Il s’agit d’une route secondaire à deux voies relativement banale, entourée de forêt dense, comme il y en a partout au Québec. En comptant le tronçon du chemin Saint-Michel dans le secteur voisin de Pine Hill, au sud de Wentworth-Nord, la route Principale serpente entre les lacs sur une trentaine de kilomètres entre la route 327, au sud, et la route 364, au nord.

Le segment en litige situé dans le secteur Montfort, dans le nord du territoire, ne fait que 200 m de long, à l’ouest du chemin du lac Capri, et est visiblement de qualité inférieure par rapport au reste de la route.
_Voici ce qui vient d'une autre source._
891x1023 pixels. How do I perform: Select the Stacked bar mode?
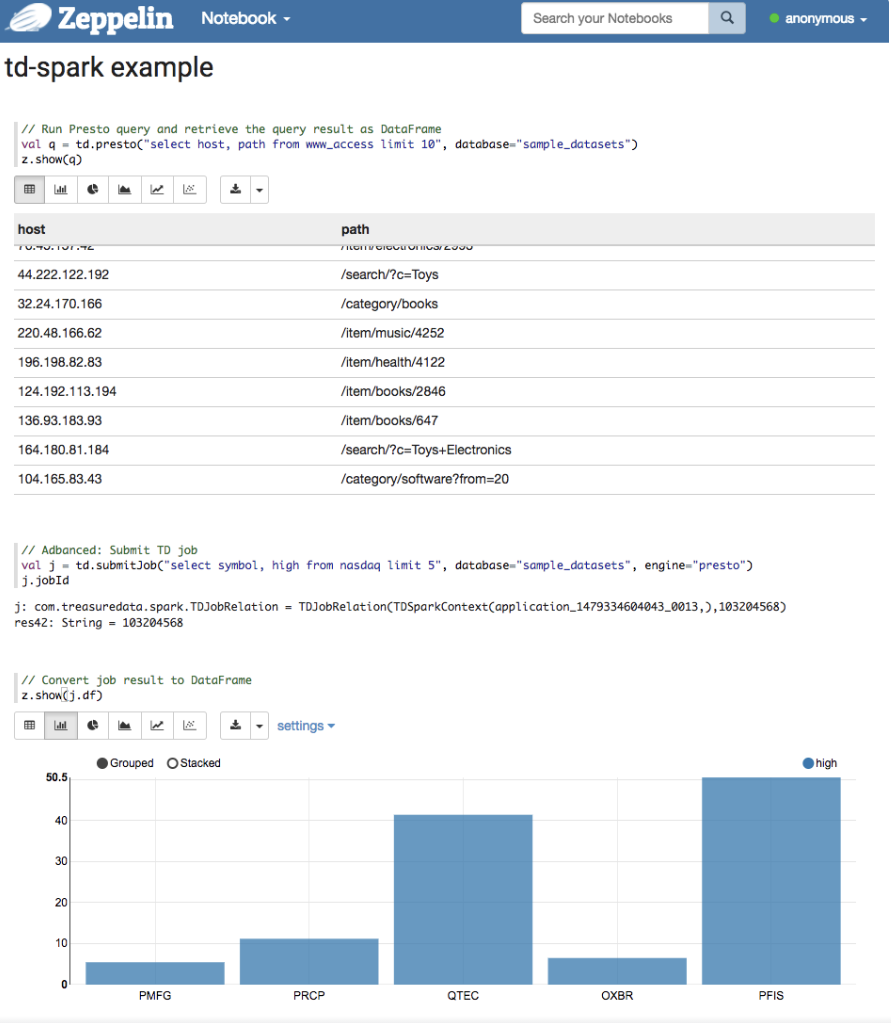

En roulant vers l’ouest, avant de s’engager dans une courbe prononcée annoncée par des chevrons, de nombreux automobilistes perdent momentanément la maîtrise de leur véhicule à cause d’un « devers inversé ». La route penche du mauvais côté.

Un ingénieur embauché par la municipalité pour analyser le profil de la route et proposer les correctifs, André Philippe Hébert, décrit le problème dans un rapport déposé à la Cour.

« Depuis des décennies, écrit-il, cette route collectrice à deux voies génère des sorties de route, principalement en hiver. Nous avons étudié la problématique de cette courbe dangereuse. La courbe intérieure de cette chaussée qui tourne à environ 110 degrés n’a jamais été dotée de drainage, et le devers de la voie extérieure est inversé. Le dénivelé sur les 180 premiers mètres représente une pente de 5 % descendante sur ce tronçon, en surplus. 

« Toute l’eau du côté amont de la montagne traverse la chaussée pour continuer sa trajectoire dans le bassin versant. Il en résulte, principalement en hiver, que le chemin se glace facilement. De plus, dans ce virage en pente descendante, les véhicules sont éjectés par la force centrifuge sans aucun devers prononcé pour les retenir. »

Pouvoir et bonne foi

Au début de 2019, une étude de besoins réalisée par le MTQ, à l’insistance de la municipalité, estime que les demandes de Wentworth-Nord sont « pertinentes » et recommande une réfection complète de la route sur un tronçon de 2,7 km, l’élargissement des voies à 3 m, et « minimalement, la correction du devers de la courbe ».

Le Ministère ne donnera pas suite à ces recommandations. Car une étude de sécurité produite en parallèle, par le MTQ aussi, vient complètement contredire l’étude de besoins. Elle conclut que la courbe problématique n’a « pas le caractère de dangerosité décrit par la municipalité » et qu’une intervention « n’est pas requise de manière urgente ou immédiate » sur la route Principale de Wentworth-Nord.

La preuve administrée établit de manière prépondérante et convaincante que l’analyse de sécurité […] tire ses constats et conclusions à partir de données incomplètes.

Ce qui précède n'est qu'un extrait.